Dans une étude psychologique intéressante, Schwan & Indari (2010) se sont rendus dans un village reculé de Turquie où l'électricité n'était pas disponible et ont montré des clips vidéo à des personnes qui n'avaient jamais vu d'images en mouvement. Quinze clips ont été montrés (sur un ordinateur portable), qui contenaient des transitions d'édition communes, bien que comportant des discontinuités perceptives, telles que: 1) établir des plans dans lesquels un tir long (grand angle) est utilisé pour définir l'espace avant la fermeture plan, 2) point de vue (POV) tel qu'un personnage qui se dirige vers sa maison avec une coupure du point de vue du personnage une fois à l'intérieur (p. ex. une vue du couloir), 3) un travelling dans lequel des plans disparates se déplacent entre deux événements différents pour montrer qu'ils se produisent en même temps, 4) les ellipses, où le temps saute entre deux coups de feu, comme un coup de feu dans une cuisine, puis dans une salle à manger, et 5) , qui sont très courantes lors des scènes de dialogue lorsque des prises de vues successives "par-dessus l'épaule" se déplacent avec la conversation de deux personnages.
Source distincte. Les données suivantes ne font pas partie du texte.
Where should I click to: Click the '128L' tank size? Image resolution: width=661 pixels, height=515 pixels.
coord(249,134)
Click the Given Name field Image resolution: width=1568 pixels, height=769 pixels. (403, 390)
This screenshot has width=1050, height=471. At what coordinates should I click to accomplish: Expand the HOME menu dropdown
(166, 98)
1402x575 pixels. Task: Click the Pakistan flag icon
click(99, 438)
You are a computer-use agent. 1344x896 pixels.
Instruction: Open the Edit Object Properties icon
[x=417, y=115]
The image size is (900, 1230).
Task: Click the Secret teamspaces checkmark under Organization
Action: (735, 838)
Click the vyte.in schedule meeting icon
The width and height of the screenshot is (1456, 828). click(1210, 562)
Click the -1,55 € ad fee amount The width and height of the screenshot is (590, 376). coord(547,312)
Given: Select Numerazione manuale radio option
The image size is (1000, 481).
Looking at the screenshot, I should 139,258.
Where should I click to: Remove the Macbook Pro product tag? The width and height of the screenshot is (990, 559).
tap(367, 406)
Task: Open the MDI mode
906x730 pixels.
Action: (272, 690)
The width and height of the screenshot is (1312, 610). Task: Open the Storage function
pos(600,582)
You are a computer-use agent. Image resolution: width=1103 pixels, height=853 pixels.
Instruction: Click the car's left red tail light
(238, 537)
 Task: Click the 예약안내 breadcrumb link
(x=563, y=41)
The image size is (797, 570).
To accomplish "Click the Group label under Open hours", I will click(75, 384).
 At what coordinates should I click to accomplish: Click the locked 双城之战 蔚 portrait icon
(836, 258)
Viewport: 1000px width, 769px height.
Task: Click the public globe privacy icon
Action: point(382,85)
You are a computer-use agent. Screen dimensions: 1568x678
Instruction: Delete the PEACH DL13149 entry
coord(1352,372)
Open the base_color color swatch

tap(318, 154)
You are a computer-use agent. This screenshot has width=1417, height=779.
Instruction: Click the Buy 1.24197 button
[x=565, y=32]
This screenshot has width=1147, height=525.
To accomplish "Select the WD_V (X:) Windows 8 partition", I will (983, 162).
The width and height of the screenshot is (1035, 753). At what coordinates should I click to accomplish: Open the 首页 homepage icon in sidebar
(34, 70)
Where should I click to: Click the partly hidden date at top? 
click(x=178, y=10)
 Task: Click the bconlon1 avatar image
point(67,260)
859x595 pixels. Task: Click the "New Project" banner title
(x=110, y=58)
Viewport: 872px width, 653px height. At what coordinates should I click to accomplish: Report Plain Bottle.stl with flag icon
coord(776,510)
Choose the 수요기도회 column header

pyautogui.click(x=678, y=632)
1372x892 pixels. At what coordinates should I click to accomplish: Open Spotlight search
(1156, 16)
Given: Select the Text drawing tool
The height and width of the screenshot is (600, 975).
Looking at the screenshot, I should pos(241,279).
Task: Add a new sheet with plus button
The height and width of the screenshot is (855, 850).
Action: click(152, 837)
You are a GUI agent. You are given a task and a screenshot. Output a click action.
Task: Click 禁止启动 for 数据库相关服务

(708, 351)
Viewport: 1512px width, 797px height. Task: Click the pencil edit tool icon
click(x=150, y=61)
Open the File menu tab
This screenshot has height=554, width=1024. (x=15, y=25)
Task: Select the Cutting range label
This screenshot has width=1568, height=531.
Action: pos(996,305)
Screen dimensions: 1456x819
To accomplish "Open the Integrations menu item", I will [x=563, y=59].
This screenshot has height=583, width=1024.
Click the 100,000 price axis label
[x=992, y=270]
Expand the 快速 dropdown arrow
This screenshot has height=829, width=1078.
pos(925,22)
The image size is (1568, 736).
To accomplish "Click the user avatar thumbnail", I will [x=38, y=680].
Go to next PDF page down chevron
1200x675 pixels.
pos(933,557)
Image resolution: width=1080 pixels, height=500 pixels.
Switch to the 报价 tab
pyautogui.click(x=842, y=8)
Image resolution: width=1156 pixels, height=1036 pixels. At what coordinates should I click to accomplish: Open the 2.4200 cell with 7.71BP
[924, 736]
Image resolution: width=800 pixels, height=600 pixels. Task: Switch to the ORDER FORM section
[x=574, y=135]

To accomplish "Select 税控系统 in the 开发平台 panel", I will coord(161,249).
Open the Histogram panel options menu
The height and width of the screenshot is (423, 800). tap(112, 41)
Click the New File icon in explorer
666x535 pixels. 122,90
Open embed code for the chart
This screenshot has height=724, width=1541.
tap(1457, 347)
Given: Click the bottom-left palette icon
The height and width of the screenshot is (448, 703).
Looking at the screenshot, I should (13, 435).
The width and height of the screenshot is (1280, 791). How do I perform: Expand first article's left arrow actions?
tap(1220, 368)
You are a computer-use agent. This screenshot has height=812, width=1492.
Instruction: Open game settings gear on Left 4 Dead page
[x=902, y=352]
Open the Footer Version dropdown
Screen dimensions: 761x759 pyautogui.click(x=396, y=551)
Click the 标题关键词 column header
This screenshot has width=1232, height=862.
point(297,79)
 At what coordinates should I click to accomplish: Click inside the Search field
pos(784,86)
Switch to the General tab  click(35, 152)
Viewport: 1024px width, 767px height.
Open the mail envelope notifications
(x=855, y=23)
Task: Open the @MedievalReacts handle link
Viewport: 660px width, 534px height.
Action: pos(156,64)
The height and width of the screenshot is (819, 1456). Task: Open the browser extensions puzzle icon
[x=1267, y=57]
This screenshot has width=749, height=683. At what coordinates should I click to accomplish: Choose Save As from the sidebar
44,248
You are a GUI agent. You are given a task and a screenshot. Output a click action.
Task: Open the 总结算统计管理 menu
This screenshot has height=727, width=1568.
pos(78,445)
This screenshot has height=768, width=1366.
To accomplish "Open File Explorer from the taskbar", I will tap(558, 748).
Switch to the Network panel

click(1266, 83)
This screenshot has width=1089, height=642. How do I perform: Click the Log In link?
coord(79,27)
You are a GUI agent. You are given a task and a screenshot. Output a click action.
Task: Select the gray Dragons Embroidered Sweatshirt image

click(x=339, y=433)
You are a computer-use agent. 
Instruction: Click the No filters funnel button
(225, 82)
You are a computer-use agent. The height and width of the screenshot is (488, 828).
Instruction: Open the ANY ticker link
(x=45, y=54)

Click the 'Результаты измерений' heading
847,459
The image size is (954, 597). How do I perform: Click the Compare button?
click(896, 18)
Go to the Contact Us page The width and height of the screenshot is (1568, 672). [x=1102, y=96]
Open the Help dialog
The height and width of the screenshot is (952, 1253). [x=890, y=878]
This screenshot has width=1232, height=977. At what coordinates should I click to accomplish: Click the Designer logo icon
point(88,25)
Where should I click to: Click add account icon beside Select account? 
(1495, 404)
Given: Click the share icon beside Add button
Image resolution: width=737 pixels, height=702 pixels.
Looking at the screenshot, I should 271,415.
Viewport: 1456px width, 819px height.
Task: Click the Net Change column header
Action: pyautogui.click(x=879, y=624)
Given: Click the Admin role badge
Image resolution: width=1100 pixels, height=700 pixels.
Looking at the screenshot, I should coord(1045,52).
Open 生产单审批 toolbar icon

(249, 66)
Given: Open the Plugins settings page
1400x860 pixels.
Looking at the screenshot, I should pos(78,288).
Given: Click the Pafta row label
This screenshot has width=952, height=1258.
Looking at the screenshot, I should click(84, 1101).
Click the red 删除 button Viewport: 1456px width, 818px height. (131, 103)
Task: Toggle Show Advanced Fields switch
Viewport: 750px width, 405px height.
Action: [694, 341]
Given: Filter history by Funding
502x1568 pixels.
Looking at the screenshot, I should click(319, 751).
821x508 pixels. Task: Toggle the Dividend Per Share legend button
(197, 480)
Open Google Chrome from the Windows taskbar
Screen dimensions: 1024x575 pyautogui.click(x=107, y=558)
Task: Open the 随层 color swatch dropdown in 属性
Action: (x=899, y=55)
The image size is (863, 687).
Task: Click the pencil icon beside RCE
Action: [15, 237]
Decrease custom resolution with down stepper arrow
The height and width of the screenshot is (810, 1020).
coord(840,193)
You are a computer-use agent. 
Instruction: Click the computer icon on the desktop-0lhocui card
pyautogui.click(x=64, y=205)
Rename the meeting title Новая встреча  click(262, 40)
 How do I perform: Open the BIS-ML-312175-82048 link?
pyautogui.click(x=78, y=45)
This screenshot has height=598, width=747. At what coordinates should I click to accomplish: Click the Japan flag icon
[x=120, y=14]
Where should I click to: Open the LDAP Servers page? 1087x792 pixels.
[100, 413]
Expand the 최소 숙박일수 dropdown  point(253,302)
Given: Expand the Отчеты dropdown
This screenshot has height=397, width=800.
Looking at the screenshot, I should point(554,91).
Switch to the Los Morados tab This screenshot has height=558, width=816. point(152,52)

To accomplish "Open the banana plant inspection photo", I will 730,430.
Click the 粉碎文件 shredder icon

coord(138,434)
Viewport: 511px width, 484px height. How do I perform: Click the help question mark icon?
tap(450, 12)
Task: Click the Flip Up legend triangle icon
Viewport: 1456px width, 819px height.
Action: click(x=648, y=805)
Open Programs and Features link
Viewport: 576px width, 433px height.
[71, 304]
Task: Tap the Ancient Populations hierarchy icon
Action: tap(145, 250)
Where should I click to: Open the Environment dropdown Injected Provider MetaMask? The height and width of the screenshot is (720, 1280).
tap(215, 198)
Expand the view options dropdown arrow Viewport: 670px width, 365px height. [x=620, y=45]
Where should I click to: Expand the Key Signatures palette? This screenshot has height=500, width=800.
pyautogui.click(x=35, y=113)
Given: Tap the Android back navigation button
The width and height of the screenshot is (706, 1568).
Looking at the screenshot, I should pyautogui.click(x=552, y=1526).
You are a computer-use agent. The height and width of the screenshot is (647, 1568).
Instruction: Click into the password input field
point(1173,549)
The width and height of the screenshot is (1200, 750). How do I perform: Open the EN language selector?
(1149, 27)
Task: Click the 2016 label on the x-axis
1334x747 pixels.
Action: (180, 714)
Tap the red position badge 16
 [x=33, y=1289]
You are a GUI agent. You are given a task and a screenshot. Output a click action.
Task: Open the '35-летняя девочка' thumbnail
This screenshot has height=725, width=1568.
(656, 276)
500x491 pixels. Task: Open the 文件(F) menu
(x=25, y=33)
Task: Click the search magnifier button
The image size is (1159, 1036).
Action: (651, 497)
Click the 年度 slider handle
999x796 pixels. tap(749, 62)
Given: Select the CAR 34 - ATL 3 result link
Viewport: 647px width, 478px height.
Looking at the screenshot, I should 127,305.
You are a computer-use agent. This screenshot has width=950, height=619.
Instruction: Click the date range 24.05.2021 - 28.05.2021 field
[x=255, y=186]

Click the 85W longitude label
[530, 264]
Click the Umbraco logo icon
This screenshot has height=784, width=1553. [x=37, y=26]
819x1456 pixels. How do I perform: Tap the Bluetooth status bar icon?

Tous les clips ont présenté des événements et des actions qui seraient familiers aux villageois s'ils avaient été observés dans la vie réelle. Après avoir regardé un clip, les villageois ont été invités à dire ce qu'il représentait. La même tâche a été confiée à des personnes vivant dans un autre village turc mais ces personnes ont été fréquemment exposées au cinéma.

Les résultats ont été frappants, car les personnes sans expérience cinématographique avaient beaucoup de mal à interpréter presque tous les clips. Lorsqu'on leur a demandé de décrire les clips, ces téléspectateurs naïfs ne pouvaient pas lier les actions d'un tir à l'autre. Toutes ces transitions seraient évidentes pour nous et étaient bien comprises par les villageois turcs qui connaissaient bien les films. Il est intéressant de noter que les téléspectateurs naïfs comprenaient bien les raccourcis, bien qu'à première vue, cela semble être une transition plutôt difficile à suivre car deux événements disparates sont supposés se produire en même temps. Cette édition, cependant, était la seule qui ne nécessitait pas de comprendre qu'un laps de temps s'était écoulé entre les modifications. Ainsi, on pourrait prédire que d'autres techniques d'édition basées sur le temps, telles que des fondus ou des fondus, qui sont utilisées pour indiquer qu'une durée prolongée est passée, ou de la musique harpe et des images floues pour indiquer un flashback, seraient extrêmement difficiles à interpréter. Les indicateurs du temps passé au laser semblent être des conventions particulièrement arbitraires.

Grâce à d'innombrables visionnements de films et d'émissions de télévision, nous sommes tellement habitués aux techniques d'édition de films que nous les remarquons à peine. Bien sûr, à un moment donné, nous avons tous dû faire l'expérience de films pour la première fois. Peut-être, comme avec d'autres expériences apprises, telles que la lecture, la conduite et les compétences sportives, notre compréhension de la façon dont les histoires sont racontées à travers des images en mouvement est acquise à travers des expositions multiples. C'est-à-dire que nous maîtrisons la «grammaire» du montage. Ce qui est difficile à apprécier maintenant, et ce que montre l'étude de Schwan et Indira, c'est que notre expérience cinématographique est en partie un phénomène appris qui est étroitement lié à nos connaissances sur la façon dont les films sont édités, une connaissance qui a été inconsciemment apprise. de nombreuses heures à regarder des images en mouvement affichées sur un écran.